From another perspective, the average American working person’s taxes are too high. That perspective is in relation to taxation on the wealthy and corporations. Zepenzauer and Naimen (1996) outline how this works. They assemble data indicating that wealthfare amounts to $448 billion per year! Wealthfare is the money not collected from the wealthy and corporations in taxes which used to be collected, or ought to be collected, or which is transferred to them from working people’s taxes, (Zepenzauer and Neiman, p. 6) We could wipe out the $117 billion deficit by cutting wealthfare just 26%. Wealthfare for the rich costs about 3.5 times as much as welfare for the poor, which is now being cut. three years of wealthfare costs more than it costs to run the entire federal government for a year. The national debt is now about $5.1 trillion. Less than 12 years of wealthfare at the current rate equals all the deficit spending the U. S. government has engaged in over more than 200 years!

Korten on Corporations:

It is Korten’s thesis that corporations have emerged as the dominant governance institutions on the planet. The largest among them reach into almost every country in the world and exceed most governments in size and power. The corporate interest more than the human interest now defines the policy of nations and international bodies... 358 billionaires in the world have a combined net worth of $760 billion - equal to the net worth of all the poorest 2.5 billion of the world’s people.

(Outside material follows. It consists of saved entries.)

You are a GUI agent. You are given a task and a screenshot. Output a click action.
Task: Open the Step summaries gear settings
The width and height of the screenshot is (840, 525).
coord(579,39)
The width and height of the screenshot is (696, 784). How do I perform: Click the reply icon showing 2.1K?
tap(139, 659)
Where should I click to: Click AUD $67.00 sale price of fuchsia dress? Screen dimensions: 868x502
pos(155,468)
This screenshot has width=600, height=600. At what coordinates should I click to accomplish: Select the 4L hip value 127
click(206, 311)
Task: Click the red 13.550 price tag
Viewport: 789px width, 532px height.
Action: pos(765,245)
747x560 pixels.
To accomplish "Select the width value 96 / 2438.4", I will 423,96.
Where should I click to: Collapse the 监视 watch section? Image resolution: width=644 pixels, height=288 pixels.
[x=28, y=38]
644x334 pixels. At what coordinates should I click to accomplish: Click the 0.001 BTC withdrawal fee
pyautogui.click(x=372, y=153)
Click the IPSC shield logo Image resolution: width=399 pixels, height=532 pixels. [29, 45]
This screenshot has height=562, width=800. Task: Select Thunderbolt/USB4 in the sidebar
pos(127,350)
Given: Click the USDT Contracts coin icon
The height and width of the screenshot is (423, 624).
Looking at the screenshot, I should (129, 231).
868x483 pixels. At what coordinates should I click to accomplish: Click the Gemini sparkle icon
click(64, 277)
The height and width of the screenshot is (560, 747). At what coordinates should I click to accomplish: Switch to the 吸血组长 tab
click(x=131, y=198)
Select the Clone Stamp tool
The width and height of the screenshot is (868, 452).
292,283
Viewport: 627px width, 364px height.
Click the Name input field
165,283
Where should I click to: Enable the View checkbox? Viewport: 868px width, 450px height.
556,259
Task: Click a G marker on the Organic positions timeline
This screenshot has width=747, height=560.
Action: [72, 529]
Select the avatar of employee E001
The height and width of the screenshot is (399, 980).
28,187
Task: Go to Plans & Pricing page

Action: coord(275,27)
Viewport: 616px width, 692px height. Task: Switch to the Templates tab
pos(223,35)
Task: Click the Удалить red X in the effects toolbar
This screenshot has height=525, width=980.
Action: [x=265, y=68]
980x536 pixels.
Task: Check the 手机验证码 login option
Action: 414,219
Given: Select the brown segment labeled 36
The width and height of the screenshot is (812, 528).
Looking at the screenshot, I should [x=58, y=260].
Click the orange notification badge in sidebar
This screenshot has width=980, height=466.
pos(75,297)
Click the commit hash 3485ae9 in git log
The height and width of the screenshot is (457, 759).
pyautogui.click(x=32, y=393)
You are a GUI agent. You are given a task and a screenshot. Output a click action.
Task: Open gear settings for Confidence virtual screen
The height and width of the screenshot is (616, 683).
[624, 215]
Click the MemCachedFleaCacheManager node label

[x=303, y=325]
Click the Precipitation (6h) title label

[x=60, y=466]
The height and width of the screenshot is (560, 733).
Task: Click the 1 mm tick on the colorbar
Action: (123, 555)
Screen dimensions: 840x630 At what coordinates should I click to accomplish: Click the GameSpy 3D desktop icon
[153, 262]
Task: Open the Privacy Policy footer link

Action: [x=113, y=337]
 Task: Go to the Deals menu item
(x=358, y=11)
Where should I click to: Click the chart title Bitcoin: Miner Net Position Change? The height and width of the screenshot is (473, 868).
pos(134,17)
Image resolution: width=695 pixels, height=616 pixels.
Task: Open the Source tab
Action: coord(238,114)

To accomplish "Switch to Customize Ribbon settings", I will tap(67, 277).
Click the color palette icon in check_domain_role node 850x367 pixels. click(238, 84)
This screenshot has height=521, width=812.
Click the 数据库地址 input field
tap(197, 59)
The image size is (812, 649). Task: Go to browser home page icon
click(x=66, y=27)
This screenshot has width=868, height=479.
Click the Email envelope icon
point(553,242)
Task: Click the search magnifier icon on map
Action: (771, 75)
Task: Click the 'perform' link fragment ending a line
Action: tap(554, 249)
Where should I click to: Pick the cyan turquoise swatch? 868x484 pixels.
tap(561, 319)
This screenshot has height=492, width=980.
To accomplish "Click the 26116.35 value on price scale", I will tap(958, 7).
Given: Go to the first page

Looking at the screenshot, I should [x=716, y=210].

Near the conclusion of the book:

If the extensive critical discussion which went before makes the situation seem hopeless, it was not intended to do so. Humankind makes progress very slowly. By critical intelligence over perhaps 7,000 years we have developed science and mastered most of the secrets of the universe. Critical intelligence has made it possible for humans to live long, healthy lives, to develop their talents and abilities, and to contribute to the welfare of others.

There are still tremendous problems. One is the thousands of undisarmed nuclear weapons, desperate people, fanatics and nations which may get and use them. Another is corporate domination, the worsening economic condition of many Americans and the growth of the intolerant Patriot Movement in response to it. However, critical thinkers are not doomed to unhappy irrelevance. Disraeli said, “Justice is truth in action.” In his acceptance speech for the Green Party Presidential nomination Ralph Nader (1996) quoted Daniel Webster: “Justice is the great work of human beings on earth.” He added, “It’s truly remarkable what the fulfillment of civic potential does to human beings. They’re happier.... So the very pursuit of justice becomes the pursuit of happiness.